Confinement of β1- and β2-adrenergic receptors in the plasma membrane of cardiomyocyte-like H9c2 cells is mediated by selective interactions with PDZ domain and A-kinase anchoring proteins but not caveolae

The sympathetic nervous system regulates cardiac output by activating adrenergic receptors (ARs) in cardiac myocytes. The predominant cardiac ARs, beta(1)- and beta(2)AR, are structurally similar but mediate distinct signaling responses. Scaffold protein-mediated compartmentalization of ARs into discrete, multiprotein complexes has been proposed to dictate differential signaling responses. To test the hypothesis that beta ARs integrate into complexes in live cells, we measured receptor diffusion and interactions by single-particle tracking. Unstimulated beta 1- and beta AR were highly confined in the membrane of H9c2 cardiomyocyte-like cells, indicating that receptors are tethered and presumably integrated into protein complexes.

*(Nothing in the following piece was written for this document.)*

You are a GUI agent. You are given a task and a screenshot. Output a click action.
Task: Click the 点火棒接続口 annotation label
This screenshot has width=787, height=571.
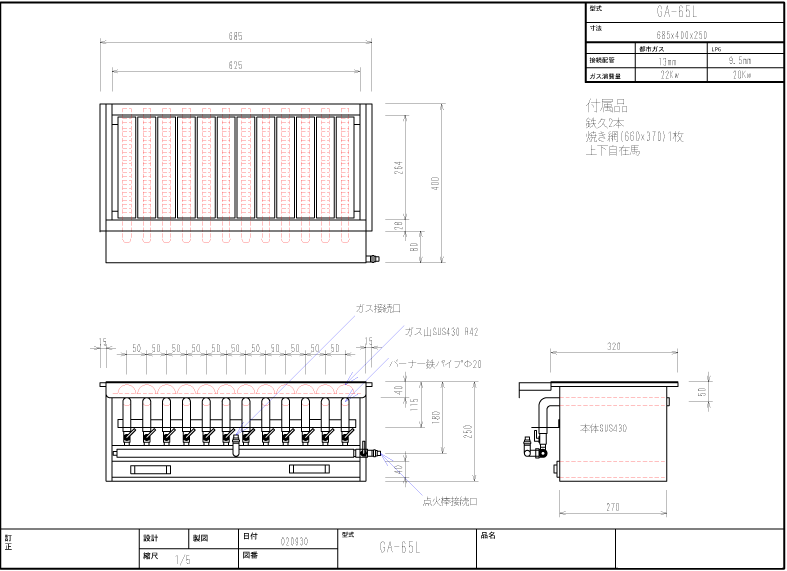[450, 501]
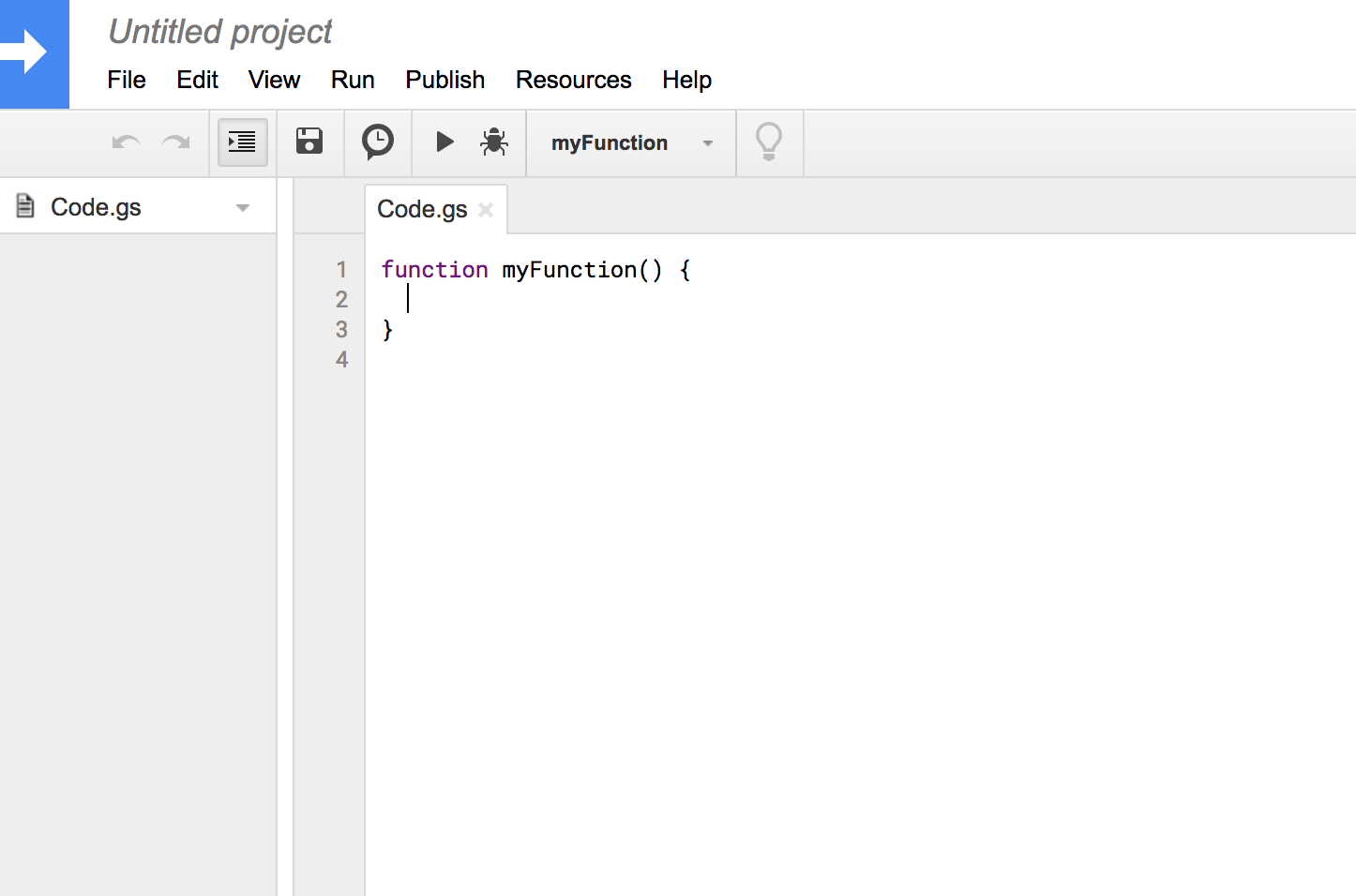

Selective disruption of interactions with postsynaptic density protein 95/disks large/zonula occludens-1 (PDZ)-domain proteins and A-kinase anchoring proteins (AKAPs) increased receptor diffusion, indicating that these scaffold proteins participate in receptor confinement. In contrast, modulation of interactions between the putative scaffold caveolae and beta(2)AR did not alter receptor dynamics, suggesting that these membrane domains are not involved in beta(2)AR confinement. For both beta(1)- and beta(2)AR, the receptor carboxy-terminus was uniquely responsible for scaffold interactions. Our data formally demonstrate that distinct and stable protein complexes containing beta(1)- or beta(2)AR are formed in the plasma membrane of cardiomyocyte-like cells and that selective PDZ and AKAP interactions are responsible for the integration of receptors into complexes.